Leading Ethical AI Transformation: Lewin’s Change Model Applied

Before we can understand how to change something, we need to understand why things stay the same.

Kurt Lewin, a social psychologist writing in the 1940s, made a deceptively simple observation: organisations are not static. They are in a state of constant tension between forces pushing for change and forces resisting it. When these forces are balanced, the organisation appears stable: but that stability is not the absence of pressure. It is a kind of equilibrium, held in place by opposing forces of equal strength.

Lewin called this Force Field Analysis.
On one side: driving forces: new regulations, technological pressure, stakeholder expectations, ethical imperatives.
On the other: restraining forces: inertia, fear, sunk costs, cultural resistance, lack of knowledge.

When we try to introduce ethical AI into an organisation, we are not walking into a blank space. We are walking into a field of forces already in tension. The people in that organisation have existing habits, existing beliefs about technology, existing relationships with data and with power. Some will welcome ethical AI as long overdue. Others will experience it as a threat: to their workflows, their authority, their assumptions about efficiency.
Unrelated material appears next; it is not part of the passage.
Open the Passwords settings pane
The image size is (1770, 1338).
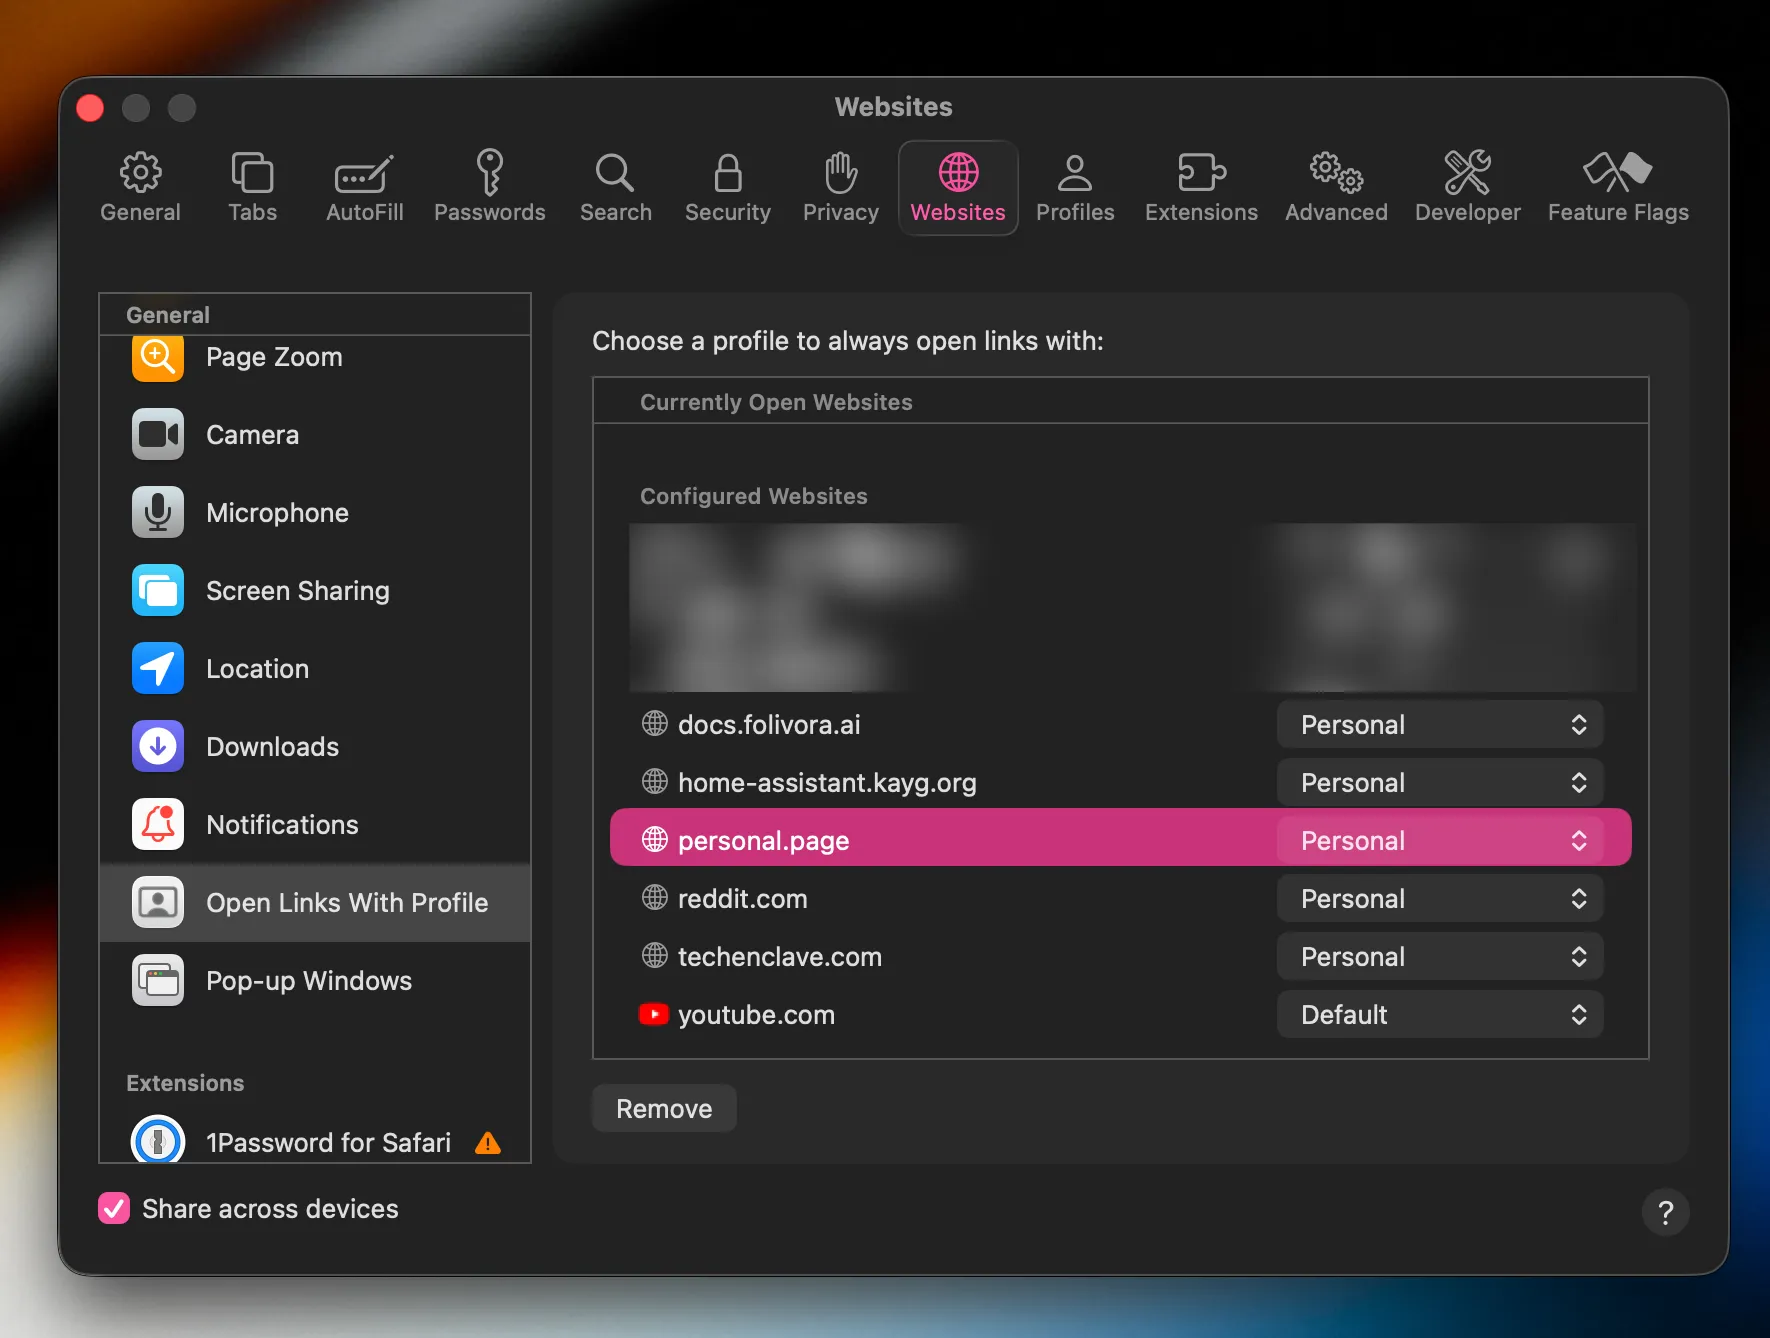click(490, 186)
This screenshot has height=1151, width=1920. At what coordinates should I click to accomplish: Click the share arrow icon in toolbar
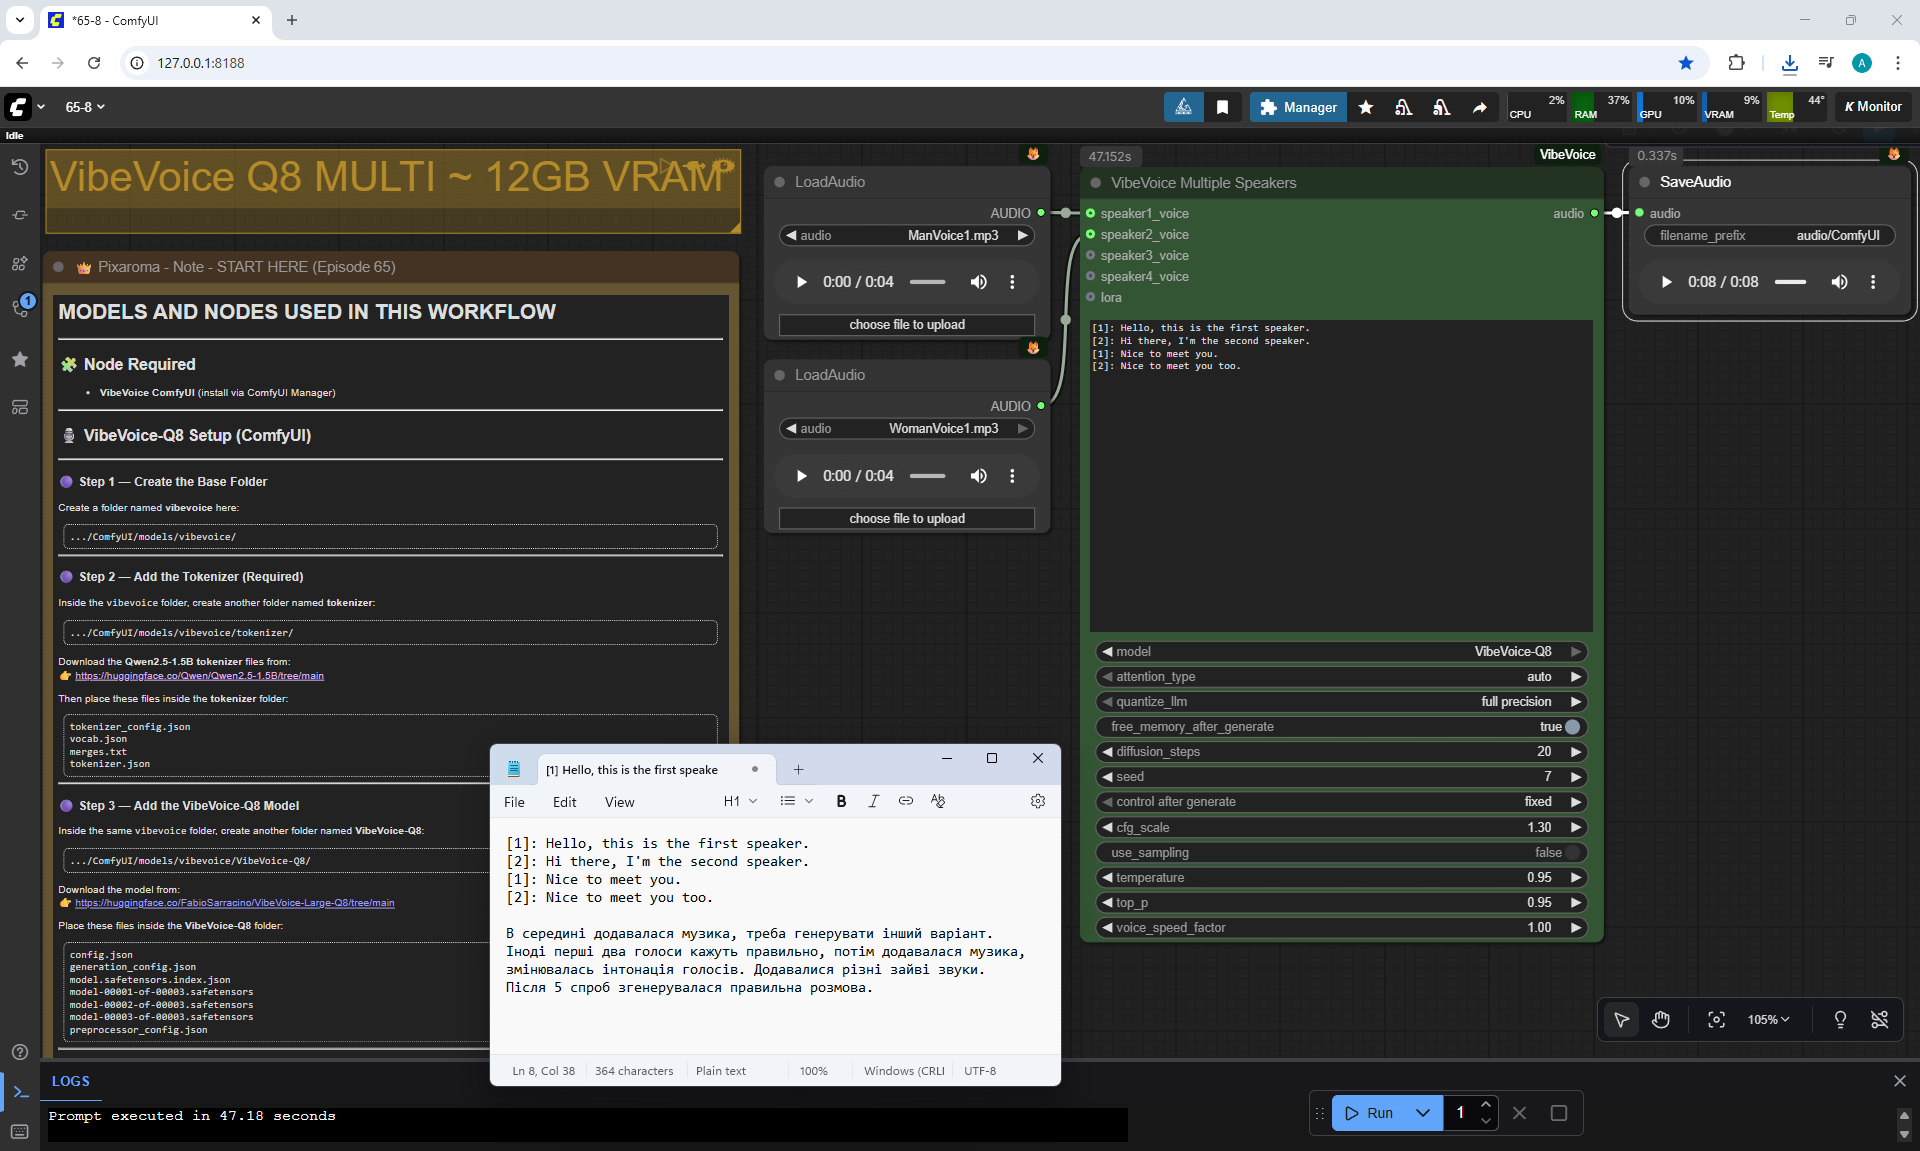point(1479,107)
This is not a moral failure. It is human. Change is uncomfortable because stability: even imperfect stability: feels safe.

Lewin’s insight was that to change an organisation, you do not simply push harder. You must first understand the forces at play, then work strategically to shift the equilibrium.

Reflection question:
In your own organisation or context, what forces are currently driving ethical AI adoption? What forces are resisting it?